◆ **Instructions to follow**
Copy, from the listing, every line in which the string "section" is present.

***** Given records

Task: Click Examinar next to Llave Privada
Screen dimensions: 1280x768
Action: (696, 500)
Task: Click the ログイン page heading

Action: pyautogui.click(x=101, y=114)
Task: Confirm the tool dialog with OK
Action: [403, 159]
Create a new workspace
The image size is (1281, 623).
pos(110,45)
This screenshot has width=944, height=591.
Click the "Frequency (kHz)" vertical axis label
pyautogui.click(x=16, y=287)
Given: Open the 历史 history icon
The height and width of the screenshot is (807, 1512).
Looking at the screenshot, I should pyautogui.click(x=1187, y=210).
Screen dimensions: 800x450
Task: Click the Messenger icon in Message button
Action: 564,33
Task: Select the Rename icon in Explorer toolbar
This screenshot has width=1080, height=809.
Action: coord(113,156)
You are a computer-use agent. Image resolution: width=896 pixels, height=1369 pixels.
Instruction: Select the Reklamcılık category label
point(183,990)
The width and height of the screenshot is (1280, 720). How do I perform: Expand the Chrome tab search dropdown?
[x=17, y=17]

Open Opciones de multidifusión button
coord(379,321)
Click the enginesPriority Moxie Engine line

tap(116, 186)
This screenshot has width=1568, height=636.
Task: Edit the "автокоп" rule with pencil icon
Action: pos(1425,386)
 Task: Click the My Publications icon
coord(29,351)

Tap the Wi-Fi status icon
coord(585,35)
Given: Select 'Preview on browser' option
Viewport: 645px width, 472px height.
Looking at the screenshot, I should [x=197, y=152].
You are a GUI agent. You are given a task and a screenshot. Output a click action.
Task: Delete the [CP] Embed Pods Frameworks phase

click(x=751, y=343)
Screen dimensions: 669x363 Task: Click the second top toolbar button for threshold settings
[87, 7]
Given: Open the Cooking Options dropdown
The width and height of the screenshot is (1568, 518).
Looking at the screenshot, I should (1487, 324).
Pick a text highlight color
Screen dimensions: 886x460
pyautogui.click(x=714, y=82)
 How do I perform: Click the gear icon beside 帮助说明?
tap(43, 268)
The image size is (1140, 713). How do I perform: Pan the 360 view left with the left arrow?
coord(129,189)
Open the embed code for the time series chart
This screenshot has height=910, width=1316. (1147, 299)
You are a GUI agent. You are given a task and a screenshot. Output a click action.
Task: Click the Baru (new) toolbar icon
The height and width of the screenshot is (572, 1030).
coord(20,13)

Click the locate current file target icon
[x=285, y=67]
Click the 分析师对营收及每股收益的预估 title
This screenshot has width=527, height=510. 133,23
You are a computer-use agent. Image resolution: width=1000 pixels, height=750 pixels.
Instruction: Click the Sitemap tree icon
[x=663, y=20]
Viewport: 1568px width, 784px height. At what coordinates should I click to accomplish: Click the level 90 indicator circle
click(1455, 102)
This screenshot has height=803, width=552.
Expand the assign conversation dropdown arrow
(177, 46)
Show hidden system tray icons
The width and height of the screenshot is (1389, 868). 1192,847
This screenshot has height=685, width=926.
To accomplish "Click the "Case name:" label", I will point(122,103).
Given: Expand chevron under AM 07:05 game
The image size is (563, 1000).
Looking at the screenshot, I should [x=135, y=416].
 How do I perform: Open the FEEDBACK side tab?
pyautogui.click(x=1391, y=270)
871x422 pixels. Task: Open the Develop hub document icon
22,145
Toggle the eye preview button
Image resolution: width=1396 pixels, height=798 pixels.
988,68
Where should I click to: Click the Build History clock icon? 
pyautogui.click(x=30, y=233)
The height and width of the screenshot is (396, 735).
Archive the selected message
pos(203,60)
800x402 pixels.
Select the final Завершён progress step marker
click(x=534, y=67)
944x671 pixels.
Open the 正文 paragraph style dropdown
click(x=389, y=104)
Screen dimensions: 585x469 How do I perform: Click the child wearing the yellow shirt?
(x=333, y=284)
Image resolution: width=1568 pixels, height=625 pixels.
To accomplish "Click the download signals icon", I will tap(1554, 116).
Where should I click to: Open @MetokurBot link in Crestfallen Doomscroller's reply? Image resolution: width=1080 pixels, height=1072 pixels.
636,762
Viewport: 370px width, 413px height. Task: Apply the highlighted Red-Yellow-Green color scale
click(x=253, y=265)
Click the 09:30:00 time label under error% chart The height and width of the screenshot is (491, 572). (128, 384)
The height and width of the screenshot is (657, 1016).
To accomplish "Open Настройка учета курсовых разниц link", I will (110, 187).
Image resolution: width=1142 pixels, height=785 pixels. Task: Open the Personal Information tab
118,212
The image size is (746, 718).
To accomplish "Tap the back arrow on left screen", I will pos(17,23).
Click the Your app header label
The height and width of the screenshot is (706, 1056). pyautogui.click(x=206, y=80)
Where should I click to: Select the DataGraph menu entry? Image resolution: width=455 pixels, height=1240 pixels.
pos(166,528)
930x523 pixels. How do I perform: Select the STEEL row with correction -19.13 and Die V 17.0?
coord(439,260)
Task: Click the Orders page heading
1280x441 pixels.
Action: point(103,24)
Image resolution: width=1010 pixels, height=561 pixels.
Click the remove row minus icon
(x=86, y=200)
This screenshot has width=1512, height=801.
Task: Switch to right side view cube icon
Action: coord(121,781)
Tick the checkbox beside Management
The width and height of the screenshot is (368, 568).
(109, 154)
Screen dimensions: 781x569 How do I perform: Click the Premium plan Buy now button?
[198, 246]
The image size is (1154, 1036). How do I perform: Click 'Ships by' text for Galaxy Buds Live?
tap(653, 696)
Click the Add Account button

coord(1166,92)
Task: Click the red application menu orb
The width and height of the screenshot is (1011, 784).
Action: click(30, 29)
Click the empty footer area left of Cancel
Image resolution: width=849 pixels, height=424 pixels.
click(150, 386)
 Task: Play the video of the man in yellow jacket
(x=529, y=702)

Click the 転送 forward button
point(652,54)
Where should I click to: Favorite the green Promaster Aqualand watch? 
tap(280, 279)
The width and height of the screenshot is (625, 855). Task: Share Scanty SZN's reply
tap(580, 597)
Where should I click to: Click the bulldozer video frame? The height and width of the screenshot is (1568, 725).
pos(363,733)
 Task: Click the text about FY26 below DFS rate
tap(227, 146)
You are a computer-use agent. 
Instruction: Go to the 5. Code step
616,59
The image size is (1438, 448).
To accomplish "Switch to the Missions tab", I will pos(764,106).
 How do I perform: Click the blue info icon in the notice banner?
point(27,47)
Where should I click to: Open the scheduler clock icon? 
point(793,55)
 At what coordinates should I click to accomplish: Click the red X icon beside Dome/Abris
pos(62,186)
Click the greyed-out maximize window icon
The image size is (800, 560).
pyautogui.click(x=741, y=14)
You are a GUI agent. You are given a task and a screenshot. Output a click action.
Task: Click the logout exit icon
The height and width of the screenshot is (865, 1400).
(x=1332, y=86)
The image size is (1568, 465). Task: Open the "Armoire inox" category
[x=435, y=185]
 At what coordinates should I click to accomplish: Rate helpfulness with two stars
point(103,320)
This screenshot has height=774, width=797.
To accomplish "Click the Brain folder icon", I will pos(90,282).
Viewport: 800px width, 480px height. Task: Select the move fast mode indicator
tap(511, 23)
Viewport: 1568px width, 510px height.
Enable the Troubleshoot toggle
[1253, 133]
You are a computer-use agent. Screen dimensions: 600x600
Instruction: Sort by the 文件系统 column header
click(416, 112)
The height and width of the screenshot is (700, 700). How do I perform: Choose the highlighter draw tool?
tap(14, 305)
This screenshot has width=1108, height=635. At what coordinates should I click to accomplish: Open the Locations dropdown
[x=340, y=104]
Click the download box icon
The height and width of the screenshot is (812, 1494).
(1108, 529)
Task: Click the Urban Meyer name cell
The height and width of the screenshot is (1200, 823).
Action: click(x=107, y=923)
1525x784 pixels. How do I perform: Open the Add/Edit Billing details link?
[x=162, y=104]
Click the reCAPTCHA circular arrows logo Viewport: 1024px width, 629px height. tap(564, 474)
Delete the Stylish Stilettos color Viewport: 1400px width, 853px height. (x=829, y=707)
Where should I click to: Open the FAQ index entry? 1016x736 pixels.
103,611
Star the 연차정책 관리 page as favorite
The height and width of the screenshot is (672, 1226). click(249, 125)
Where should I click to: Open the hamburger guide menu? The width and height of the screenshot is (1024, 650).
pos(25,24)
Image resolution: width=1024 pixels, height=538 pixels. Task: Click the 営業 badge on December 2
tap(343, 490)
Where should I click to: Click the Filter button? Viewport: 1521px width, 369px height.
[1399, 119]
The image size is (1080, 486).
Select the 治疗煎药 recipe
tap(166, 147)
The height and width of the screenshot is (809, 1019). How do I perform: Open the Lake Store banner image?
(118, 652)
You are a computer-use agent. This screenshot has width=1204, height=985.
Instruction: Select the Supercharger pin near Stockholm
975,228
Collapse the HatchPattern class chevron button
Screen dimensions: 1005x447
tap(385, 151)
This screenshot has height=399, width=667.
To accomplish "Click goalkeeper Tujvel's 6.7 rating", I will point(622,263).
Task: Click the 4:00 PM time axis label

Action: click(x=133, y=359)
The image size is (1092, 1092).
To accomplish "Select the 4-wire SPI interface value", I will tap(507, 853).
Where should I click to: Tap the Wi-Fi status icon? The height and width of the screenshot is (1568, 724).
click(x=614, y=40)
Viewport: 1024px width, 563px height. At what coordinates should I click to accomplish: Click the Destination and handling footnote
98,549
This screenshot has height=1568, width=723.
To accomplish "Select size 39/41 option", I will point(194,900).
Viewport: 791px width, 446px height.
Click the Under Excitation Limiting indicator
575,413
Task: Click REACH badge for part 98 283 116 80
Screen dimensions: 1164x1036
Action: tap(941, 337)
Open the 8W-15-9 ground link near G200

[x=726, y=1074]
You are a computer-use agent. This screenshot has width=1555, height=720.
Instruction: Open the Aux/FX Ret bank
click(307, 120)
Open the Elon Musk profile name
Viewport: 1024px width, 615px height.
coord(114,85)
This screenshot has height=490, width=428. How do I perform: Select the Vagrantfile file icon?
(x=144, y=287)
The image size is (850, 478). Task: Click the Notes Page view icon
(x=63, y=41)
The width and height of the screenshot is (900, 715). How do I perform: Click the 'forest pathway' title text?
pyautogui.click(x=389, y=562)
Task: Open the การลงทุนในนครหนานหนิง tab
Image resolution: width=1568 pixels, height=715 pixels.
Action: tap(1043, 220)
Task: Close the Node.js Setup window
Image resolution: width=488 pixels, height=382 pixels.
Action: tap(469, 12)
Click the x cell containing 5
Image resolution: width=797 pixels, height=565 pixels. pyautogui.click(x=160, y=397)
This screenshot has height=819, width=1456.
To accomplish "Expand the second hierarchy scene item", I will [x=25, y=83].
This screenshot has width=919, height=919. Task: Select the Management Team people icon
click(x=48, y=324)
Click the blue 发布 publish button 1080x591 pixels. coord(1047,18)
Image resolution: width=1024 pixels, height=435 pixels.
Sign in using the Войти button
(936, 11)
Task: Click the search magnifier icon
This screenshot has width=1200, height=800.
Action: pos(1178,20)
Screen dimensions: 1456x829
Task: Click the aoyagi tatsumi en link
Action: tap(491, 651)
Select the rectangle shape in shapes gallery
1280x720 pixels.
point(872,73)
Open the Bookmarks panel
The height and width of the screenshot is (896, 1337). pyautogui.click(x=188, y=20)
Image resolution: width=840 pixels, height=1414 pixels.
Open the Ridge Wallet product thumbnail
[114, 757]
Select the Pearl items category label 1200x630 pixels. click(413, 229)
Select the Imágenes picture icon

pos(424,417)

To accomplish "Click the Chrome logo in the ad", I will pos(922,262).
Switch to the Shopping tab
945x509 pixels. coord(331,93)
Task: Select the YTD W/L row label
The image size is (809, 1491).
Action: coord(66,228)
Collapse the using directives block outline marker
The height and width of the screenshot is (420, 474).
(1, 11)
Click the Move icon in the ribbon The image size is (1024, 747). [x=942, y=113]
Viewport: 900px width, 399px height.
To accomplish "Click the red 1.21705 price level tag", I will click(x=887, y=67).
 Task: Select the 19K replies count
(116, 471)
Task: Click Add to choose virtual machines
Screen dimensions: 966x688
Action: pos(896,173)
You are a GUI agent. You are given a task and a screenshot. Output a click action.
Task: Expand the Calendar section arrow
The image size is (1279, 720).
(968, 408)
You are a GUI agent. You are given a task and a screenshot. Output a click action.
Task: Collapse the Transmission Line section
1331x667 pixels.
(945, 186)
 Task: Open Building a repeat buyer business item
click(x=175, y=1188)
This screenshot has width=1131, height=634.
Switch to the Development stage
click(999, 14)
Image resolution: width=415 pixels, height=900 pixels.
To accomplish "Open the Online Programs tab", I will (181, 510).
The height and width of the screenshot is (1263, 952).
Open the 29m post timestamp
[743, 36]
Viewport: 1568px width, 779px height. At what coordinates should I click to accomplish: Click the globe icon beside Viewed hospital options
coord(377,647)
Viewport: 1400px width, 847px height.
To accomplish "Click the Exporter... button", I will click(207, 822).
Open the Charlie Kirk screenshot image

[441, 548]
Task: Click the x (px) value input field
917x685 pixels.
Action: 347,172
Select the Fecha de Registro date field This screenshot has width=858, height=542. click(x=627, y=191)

**********

◆ **Result below**
Task: Expand the Calendar section arrow
Task: Collapse the Transmission Line section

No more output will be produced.